PLoS Computational Biology (Sep 2021)
Stochastic model of lignocellulosic material saccharification.
Abstract
The processing of agricultural wastes towards extraction of renewable resources is recently being considered as a promising alternative to conventional biofuel production. The degradation of agricultural residues is a complex chemical process that is currently time intensive and costly. Various pre-treatment methods are being investigated to determine the subsequent modification of the material and the main obstacles in increasing the enzymatic saccharification. In this study, we present a computational model that complements the experimental approaches. We decipher how the three-dimensional structure of the substrate impacts the saccharification dynamics.

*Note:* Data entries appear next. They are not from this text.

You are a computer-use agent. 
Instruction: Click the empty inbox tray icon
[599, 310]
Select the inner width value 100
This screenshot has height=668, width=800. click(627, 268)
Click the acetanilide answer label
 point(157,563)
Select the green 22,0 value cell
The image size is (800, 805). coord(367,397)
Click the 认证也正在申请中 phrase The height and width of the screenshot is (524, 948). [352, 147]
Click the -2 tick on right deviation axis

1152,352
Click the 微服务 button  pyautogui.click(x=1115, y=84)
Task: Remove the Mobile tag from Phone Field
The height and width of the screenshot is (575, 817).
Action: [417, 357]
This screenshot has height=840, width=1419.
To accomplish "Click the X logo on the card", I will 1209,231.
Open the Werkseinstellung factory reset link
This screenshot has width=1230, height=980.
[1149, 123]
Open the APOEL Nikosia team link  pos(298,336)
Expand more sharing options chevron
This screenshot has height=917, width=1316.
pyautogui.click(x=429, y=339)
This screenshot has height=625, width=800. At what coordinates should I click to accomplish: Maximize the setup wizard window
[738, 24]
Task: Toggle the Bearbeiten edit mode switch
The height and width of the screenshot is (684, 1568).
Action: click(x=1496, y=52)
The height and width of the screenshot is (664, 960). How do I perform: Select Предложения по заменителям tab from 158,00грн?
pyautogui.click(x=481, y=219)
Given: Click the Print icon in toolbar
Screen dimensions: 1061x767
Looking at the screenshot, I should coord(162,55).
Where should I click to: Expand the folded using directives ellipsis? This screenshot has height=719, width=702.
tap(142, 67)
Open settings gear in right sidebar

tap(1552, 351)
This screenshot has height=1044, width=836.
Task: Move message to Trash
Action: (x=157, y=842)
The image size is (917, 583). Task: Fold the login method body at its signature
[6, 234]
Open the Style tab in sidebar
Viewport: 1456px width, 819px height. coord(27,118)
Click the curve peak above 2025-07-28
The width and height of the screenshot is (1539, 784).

We model a cell wall microfibril composed of cellulose and surrounded by hemicellulose and lignin, with various relative abundances and arrangements. This substrate is subjected to digestion by different cocktails of well characterized enzymes. The saccharification dynamics is simulated in silico using a stochastic procedure based on a Gillespie algorithm. As we additionally implement a fitting procedure that optimizes the parameters of the simulation runs, we are able to reproduce experimental saccharification time courses for corn stover. Our model highlights the synergistic action of enzymes, and confirms the linear decrease of sugar conversion when either lignin content or crystallinity of the substrate increases. Importantly, we show that considering the crystallinity of cellulose in addition to the substrate composition is essential to interpret experimental saccharification data. Finally, our findings support the hypothesis of xylan being partially crystalline.